Schmerzensgeld bei Krankenhausinfektion
Medizinrecht – Hygienemängel – nosokomiale Infektionen – Schmerzensgeld.
Infektionen, die sich Patienten während eines Krankenhausaufenthalts zuziehen, werden als nosokomiale Infektionen bezeichnet. Nicht jede solche Infektion begründet automatisch einen Schmerzensgeldanspruch – entscheidend ist, ob die Klinik ihre Hygienestandards eingehalten hat.
Wann haftet die Klinik?
Kliniken müssen nachweisen, dass sie die einschlägigen Hygienevorschriften – etwa die Empfehlungen der Kommission für Krankenhaushygiene und Infektionsprävention (KRINKO) beim Robert Koch-Institut – eingehalten haben. Bei sogenannten „voll beherrschbaren Risiken“ wie der Sterilität von Instrumenten oder der Hygiene im OP-Bereich gilt eine Beweislastumkehr zugunsten des Patienten: Die Klinik muss belegen, dass sie alles Erforderliche unternommen hat.

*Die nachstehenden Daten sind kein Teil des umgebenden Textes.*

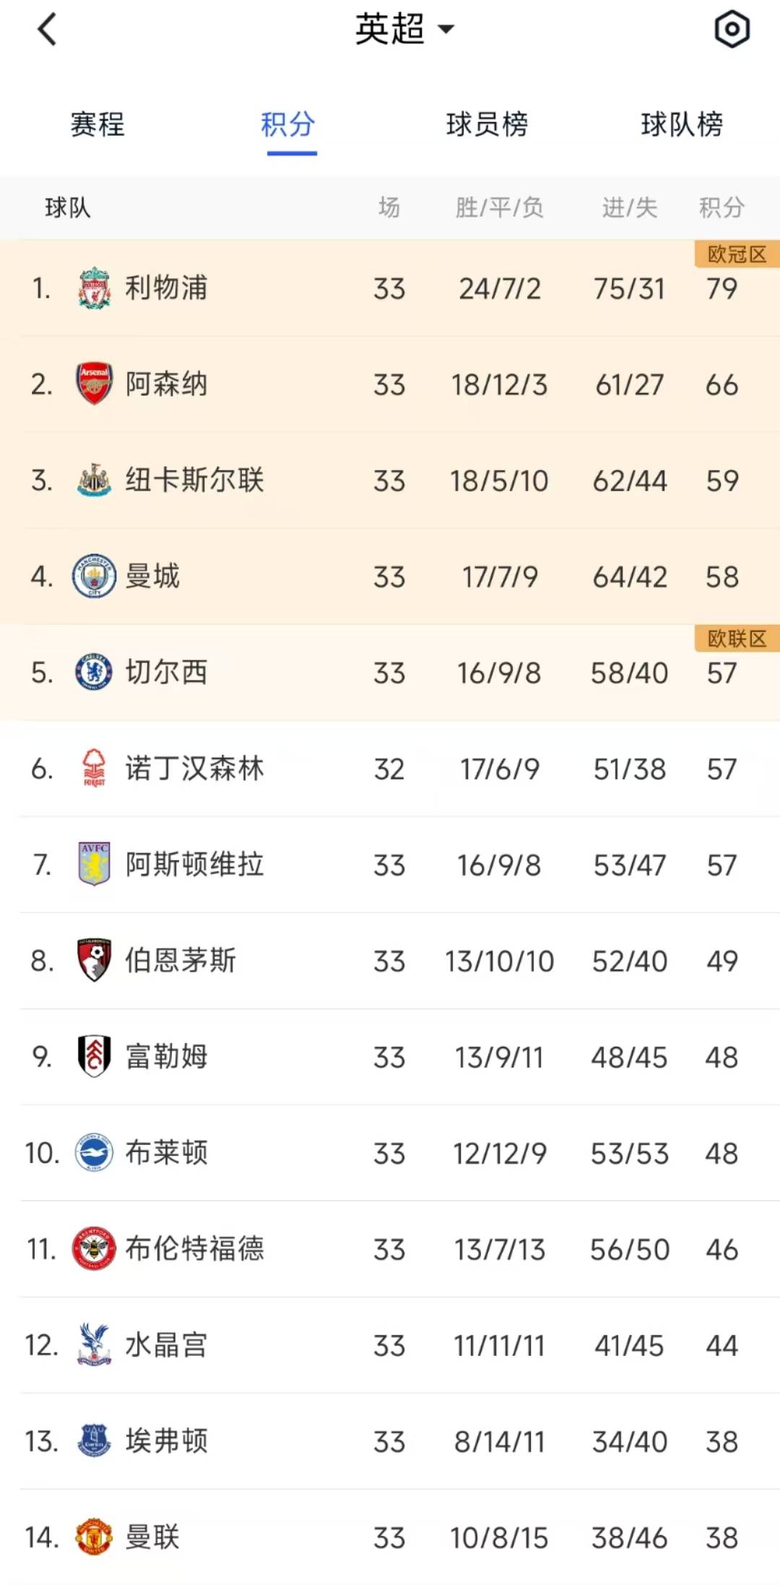
Task: Tap the Aston Villa crest
Action: (94, 865)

Welche Schäden ersatzfähig sind
Neben Schmerzensgeld für die Infektion selbst kommen Ersatzansprüche für eine verlängerte Krankenhausverweildauer, zusätzliche Behandlungskosten, Verdienstausfall und – bei schweren Verläufen wie einer Sepsis – erhebliche Dauerschäden in Betracht.

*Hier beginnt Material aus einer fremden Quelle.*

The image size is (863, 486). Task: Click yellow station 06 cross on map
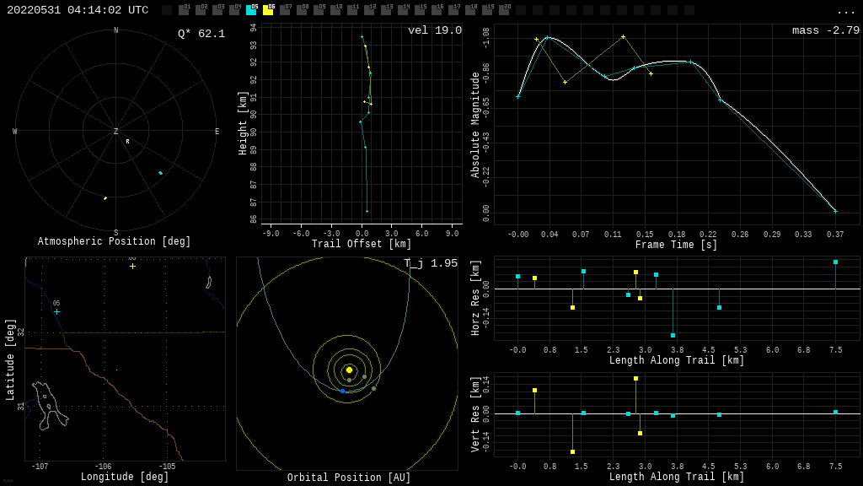click(132, 266)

Die Rolle der Dokumentation
Für die Beurteilung des Falls sind Hygieneprotokolle, OP-Berichte und Behandlungsdokumentation entscheidend. Betroffene sollten frühzeitig eine vollständige Kopie ihrer Akte anfordern, da diese Unterlagen häufig die einzige objektive Grundlage für ein späteres Gutachten bilden.
Wie hoch fällt das Schmerzensgeld aus?
Die Höhe richtet sich nach Schwere und Dauer der Infektion, etwaigen Folgeschäden sowie dem Verschuldensgrad der Klinik. Bei schweren, langwierigen Verläufen mit bleibenden gesundheitlichen Einschränkungen bewegen sich vergleichbare Urteile deutlich im fünfstelligen Bereich.